[Dataset records]
· · · · ·
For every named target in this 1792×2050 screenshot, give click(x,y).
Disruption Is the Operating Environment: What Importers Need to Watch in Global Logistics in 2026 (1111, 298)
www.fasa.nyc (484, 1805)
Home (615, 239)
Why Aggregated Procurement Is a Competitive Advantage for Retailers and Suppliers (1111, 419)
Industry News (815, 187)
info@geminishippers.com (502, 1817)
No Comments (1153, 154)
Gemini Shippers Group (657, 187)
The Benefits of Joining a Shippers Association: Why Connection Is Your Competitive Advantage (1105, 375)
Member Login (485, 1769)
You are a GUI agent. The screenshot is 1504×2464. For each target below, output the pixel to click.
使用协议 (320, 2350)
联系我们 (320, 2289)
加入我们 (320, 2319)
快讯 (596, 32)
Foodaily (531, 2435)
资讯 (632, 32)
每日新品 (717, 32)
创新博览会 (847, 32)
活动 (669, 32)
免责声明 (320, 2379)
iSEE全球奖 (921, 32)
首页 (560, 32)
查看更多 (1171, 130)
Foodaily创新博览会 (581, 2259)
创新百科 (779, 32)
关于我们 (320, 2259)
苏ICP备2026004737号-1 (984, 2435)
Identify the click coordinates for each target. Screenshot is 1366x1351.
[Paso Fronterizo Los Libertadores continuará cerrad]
· · · · ·
_Task to carry out_
Please return the full set of records exactly as given above.

_Answer area_
For every named target in this 1792×2050 screenshot, give click(x,y).
Disruption Is the Operating Environment: What Importers Need to Watch in Global Logistics in 2026 (1111, 298)
www.fasa.nyc (484, 1805)
Home (615, 239)
Why Aggregated Procurement Is a Competitive Advantage for Retailers and Suppliers (1111, 419)
Industry News (815, 187)
info@geminishippers.com (502, 1817)
No Comments (1153, 154)
Gemini Shippers Group (657, 187)
The Benefits of Joining a Shippers Association: Why Connection Is Your Competitive Advantage (1105, 375)
Member Login (485, 1769)
You are a GUI agent. The screenshot is 1504×2464. For each target below, output the pixel to click.
使用协议 (320, 2350)
联系我们 (320, 2289)
加入我们 (320, 2319)
快讯 (596, 32)
Foodaily (531, 2435)
资讯 (632, 32)
每日新品 (717, 32)
创新博览会 (847, 32)
活动 (669, 32)
免责声明 (320, 2379)
iSEE全球奖 (921, 32)
首页 (560, 32)
查看更多 (1171, 130)
Foodaily创新博览会 (581, 2259)
创新百科 (779, 32)
关于我们 (320, 2259)
苏ICP备2026004737号-1 (984, 2435)
Identify the click coordinates for each target. Screenshot is 1366x1351.
[Paso Fronterizo Los Libertadores continuará cerrad]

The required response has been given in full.